To conduct research, Bendy cast her net far and wide, poring over old blueprints, maps, postcards, archival images and tourist materials produced by and for visitors today. She also interviewed some of the personnel currently running the mission. 

Bendy connected a slew of disciplines into her study of Mission San Gabriel. From her courses in sociology and African American studies, she extracted concepts of gentrification and land change. From coursework in art history, Bendy pulled information on 19th-century landscape art and the architecture of churches. To explore the sense of place that these sites create, Bendy took a course on critical geographies in the School of Foreign Service. An upper-level history course on public history prepared her to analyze historical sites. All of these academic disciplines are synthesized in the spatial and memory-oriented approach of her thesis.

“I’m not only interested in how these spaces were formed and what happened there, but in how they have been memorialized and remembered,” said Bendy. 

To Graduation and Beyond

Bendy’s thesis provided the perfect capstone to her undergraduate career, weaving together her own personal history, academic interests and passions. After graduation, Bendy is excited to continue investigating and documenting histories of marginalized people in the American West. 

This year, Bendy has interned for the curatorial department of the Smithsonian Institution, working to improve documentation for the organization’s archives on Latino history. After graduating, Bendy will continue her internship through the summer, working on the Smithsonian’s extensive collection of Chicano newspapers. 

Completing her thesis has been the perfect cap to four years on the Hilltop. Outside of the classroom, Bendy has been involved in MEChA de Georgetown, a student organization that promotes Chicano unity and empowerment. As a junior, Bendy served as the organization’s national conference representative, coordinating the group’s visit to the University of Pennsylvania. She has also been an active member of Groove Theory, the student-run hip-hop dance troupe, for all four years. 

In her time at Georgetown, Bendy has worked as a coordinator for the DC Schools Project, a program of the Center for Social Justice, Research, Teaching & Service, that provides tutoring, mentoring and advocacy for students in Washington, DC. She has also worked in the Georgetown University Archives and assisted Yuki Kato, an assistant professor in the Department of Sociology, in her research on Black land and farm ownership in the District of Columbia.   

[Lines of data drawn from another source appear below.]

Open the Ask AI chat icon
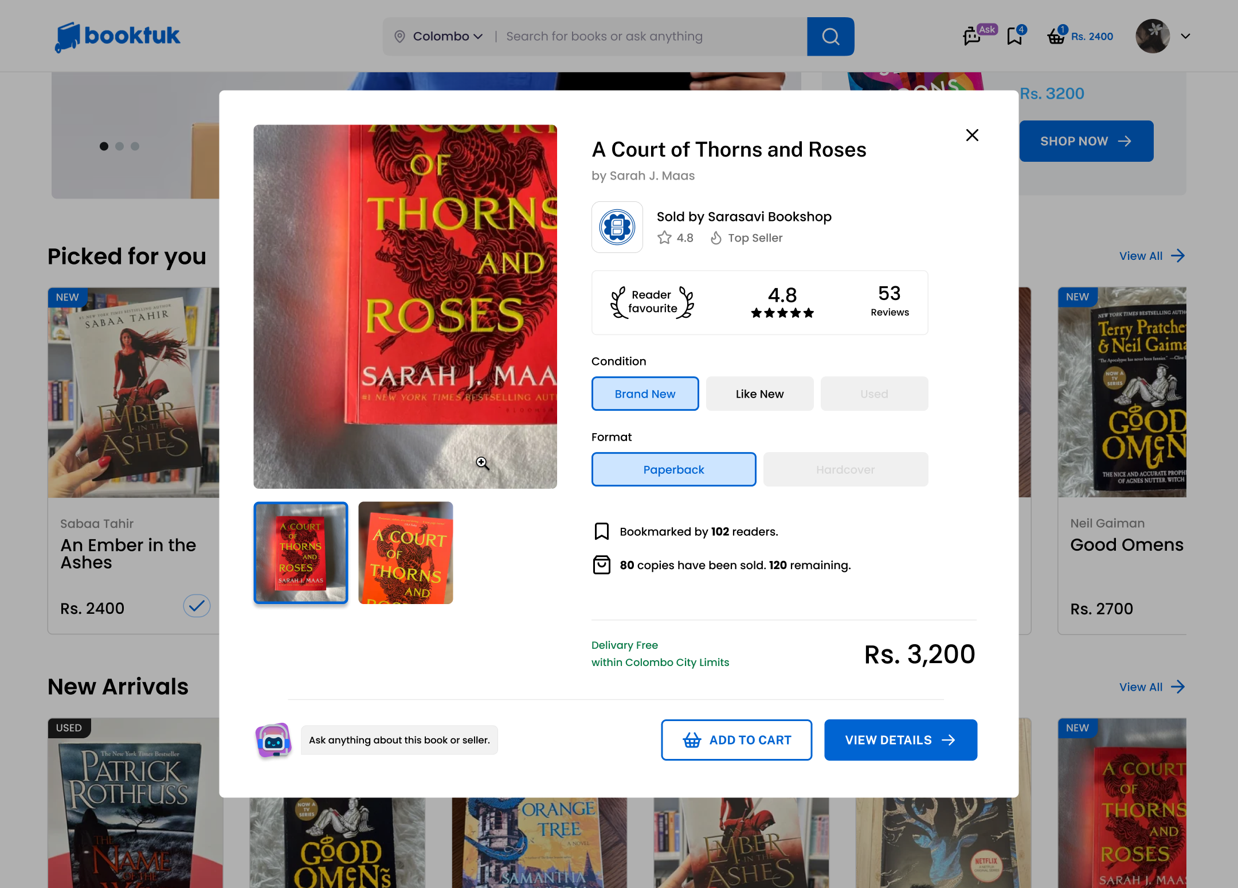1238x888 pixels. [973, 36]
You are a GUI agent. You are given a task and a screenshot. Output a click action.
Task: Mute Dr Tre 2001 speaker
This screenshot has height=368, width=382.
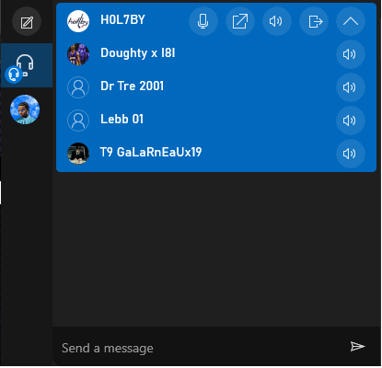351,87
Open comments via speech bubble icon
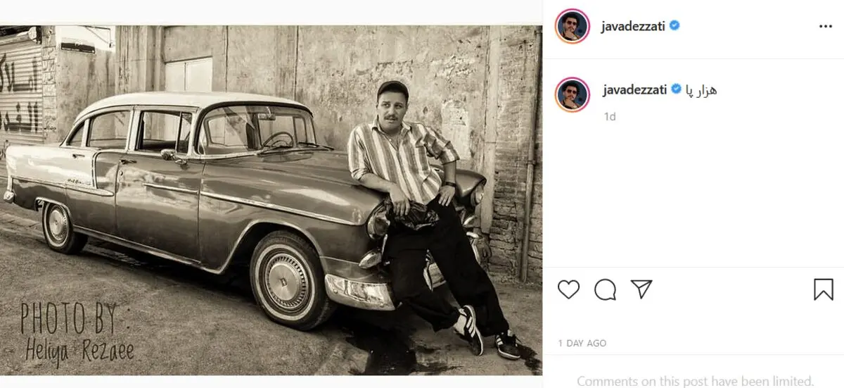The image size is (844, 388). pos(605,289)
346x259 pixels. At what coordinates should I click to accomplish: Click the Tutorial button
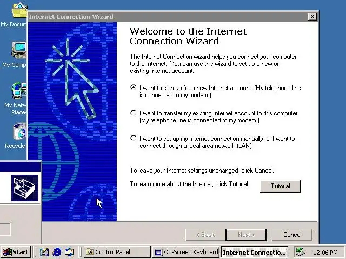pos(280,186)
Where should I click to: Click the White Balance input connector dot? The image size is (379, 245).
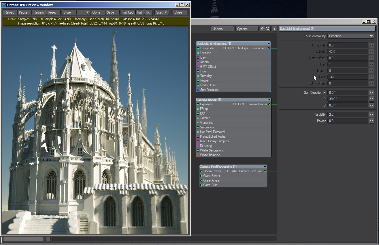(x=198, y=155)
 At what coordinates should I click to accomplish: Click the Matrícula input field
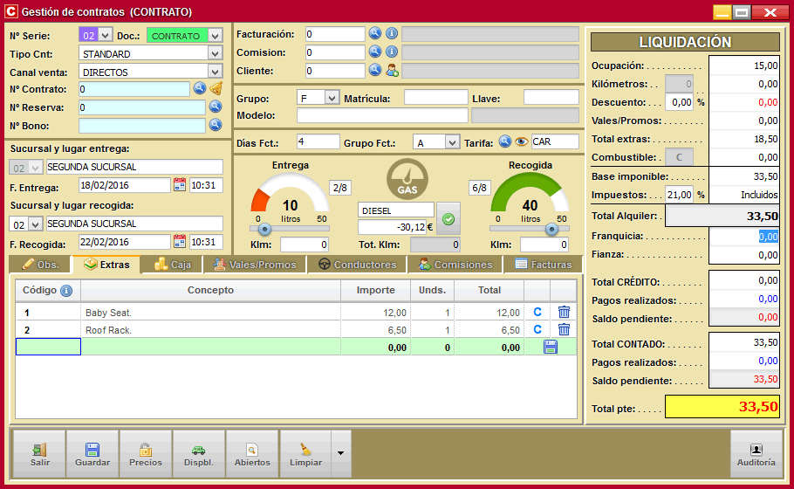click(435, 98)
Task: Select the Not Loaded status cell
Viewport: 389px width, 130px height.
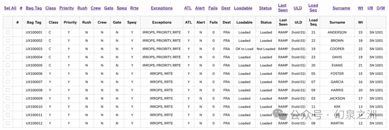Action: [266, 49]
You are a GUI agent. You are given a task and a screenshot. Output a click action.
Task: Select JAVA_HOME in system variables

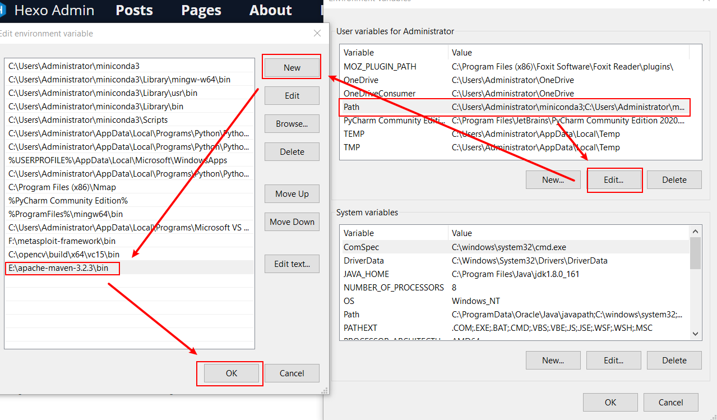tap(366, 274)
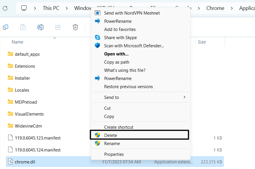Click the trash delete icon in toolbar
This screenshot has width=255, height=169.
[x=75, y=27]
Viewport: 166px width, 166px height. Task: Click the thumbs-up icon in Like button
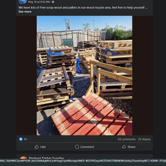37,147
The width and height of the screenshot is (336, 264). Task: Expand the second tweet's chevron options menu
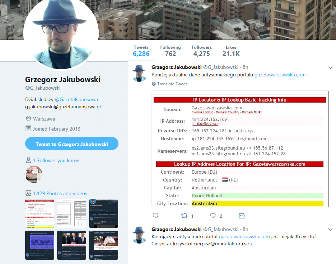point(330,230)
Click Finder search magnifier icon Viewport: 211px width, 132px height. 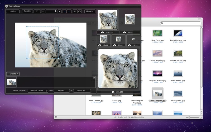coord(162,23)
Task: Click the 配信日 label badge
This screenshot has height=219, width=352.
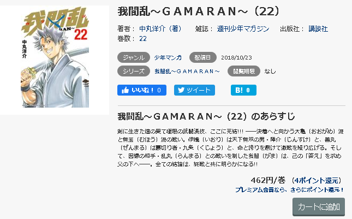Action: 202,57
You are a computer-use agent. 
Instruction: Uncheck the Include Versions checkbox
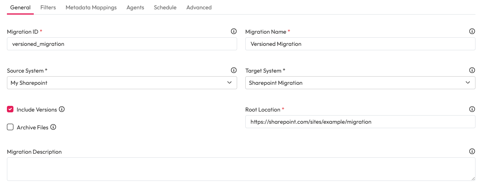(11, 110)
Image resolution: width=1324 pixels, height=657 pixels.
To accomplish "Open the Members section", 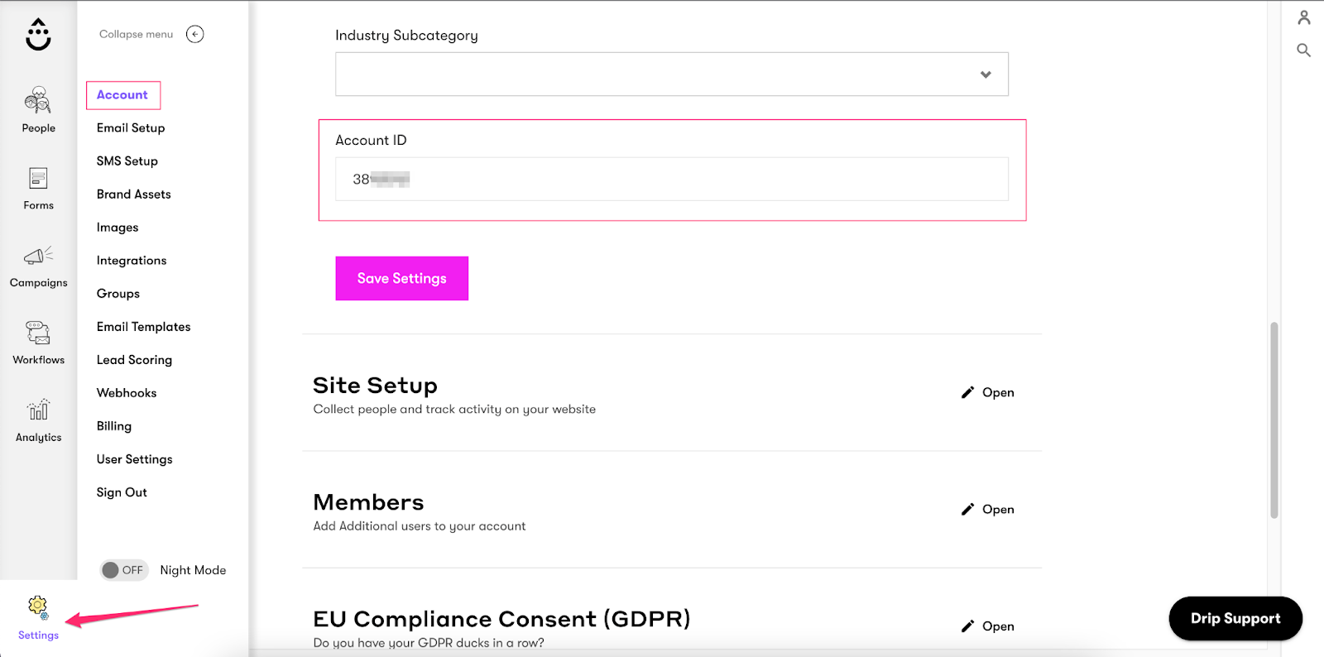I will click(988, 510).
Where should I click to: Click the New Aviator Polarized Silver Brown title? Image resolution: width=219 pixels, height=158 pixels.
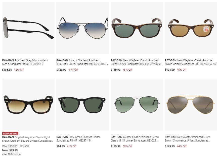click(187, 139)
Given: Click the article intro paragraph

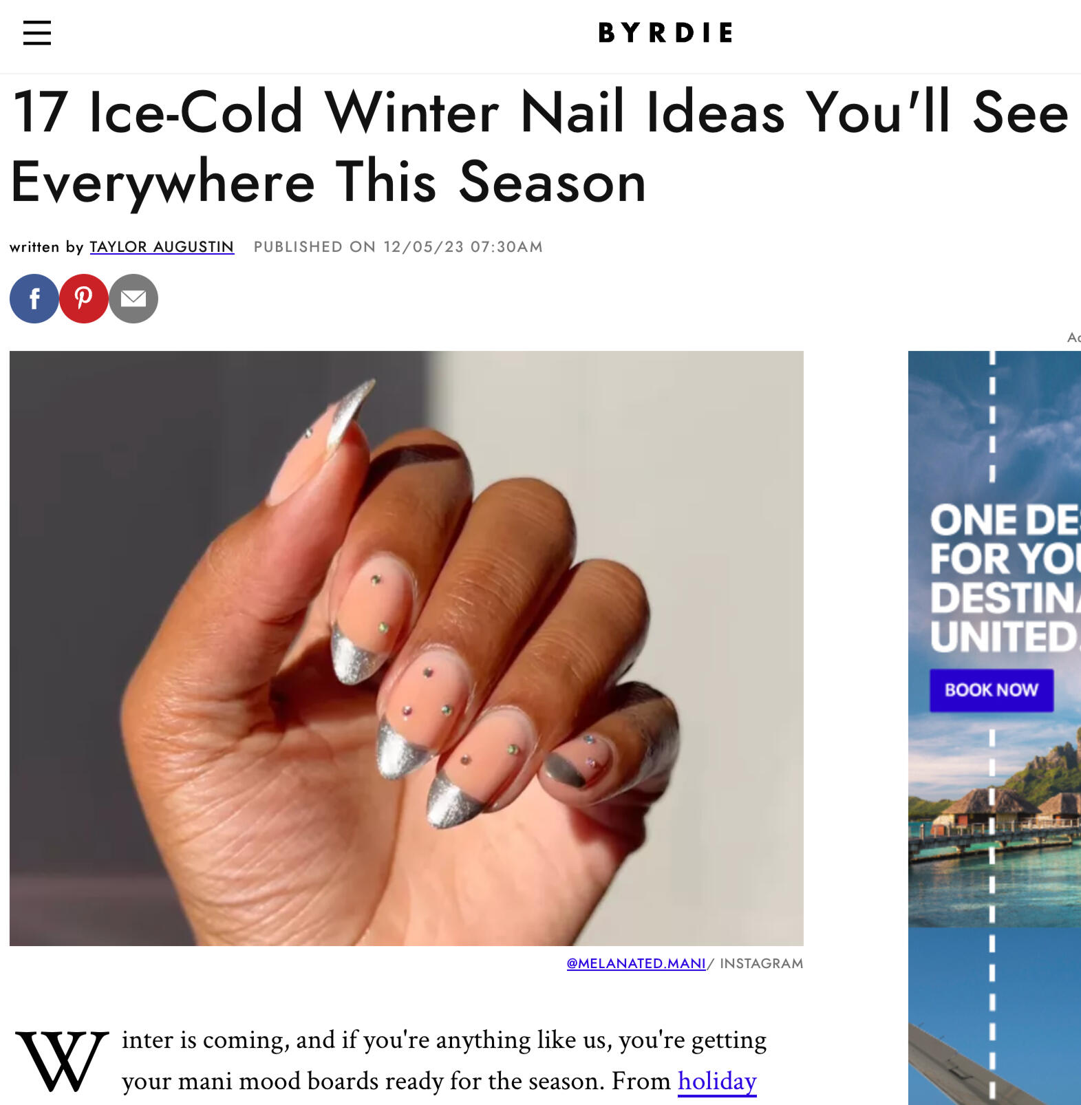Looking at the screenshot, I should click(x=444, y=1060).
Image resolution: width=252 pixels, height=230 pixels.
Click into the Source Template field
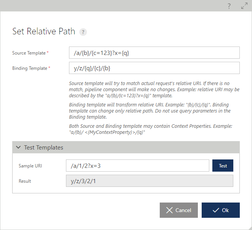point(154,53)
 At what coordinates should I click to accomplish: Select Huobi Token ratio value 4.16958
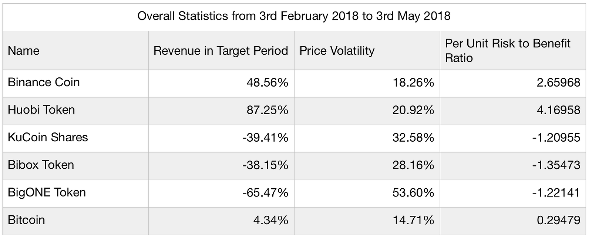(558, 110)
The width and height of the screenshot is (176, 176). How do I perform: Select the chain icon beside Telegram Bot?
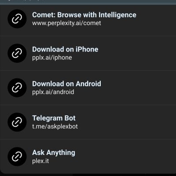click(x=17, y=122)
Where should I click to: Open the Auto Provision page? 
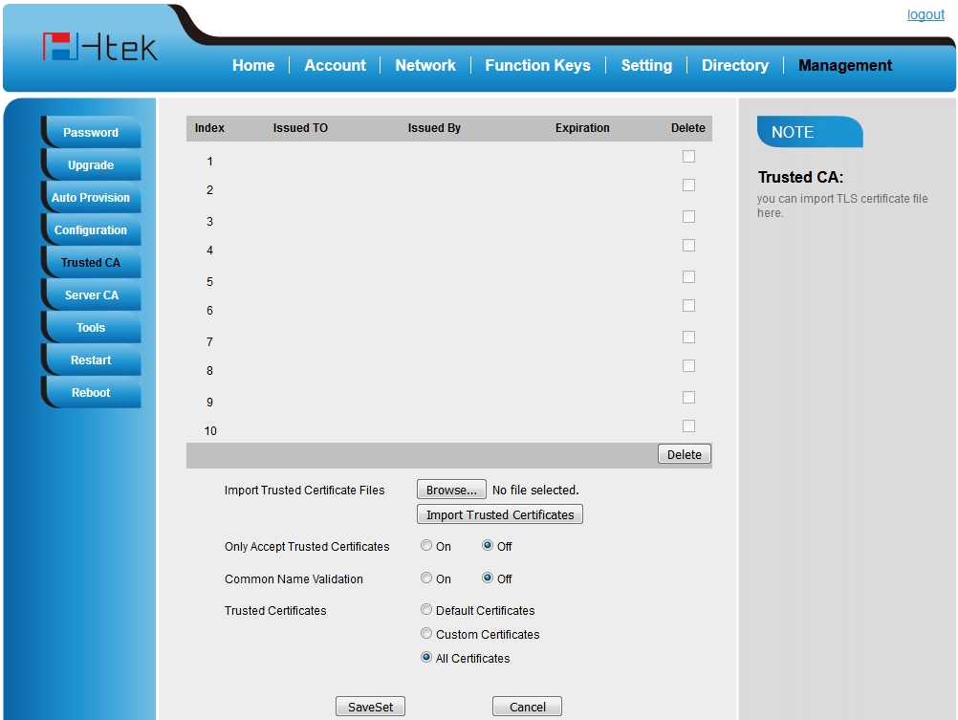coord(91,198)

For Bendy, it’s been the journey of a lifetime, and she’s only just beginning. 

“Georgetown was my dream school, my reach school – the furthest one away that I applied to. I was either going to go to college twenty minutes away from home or across the country,” said Bendy. “I’m so happy that I came to Georgetown. I’ve grown as an academic and as a person. I feel empowered and equipped for the next stage of my life.”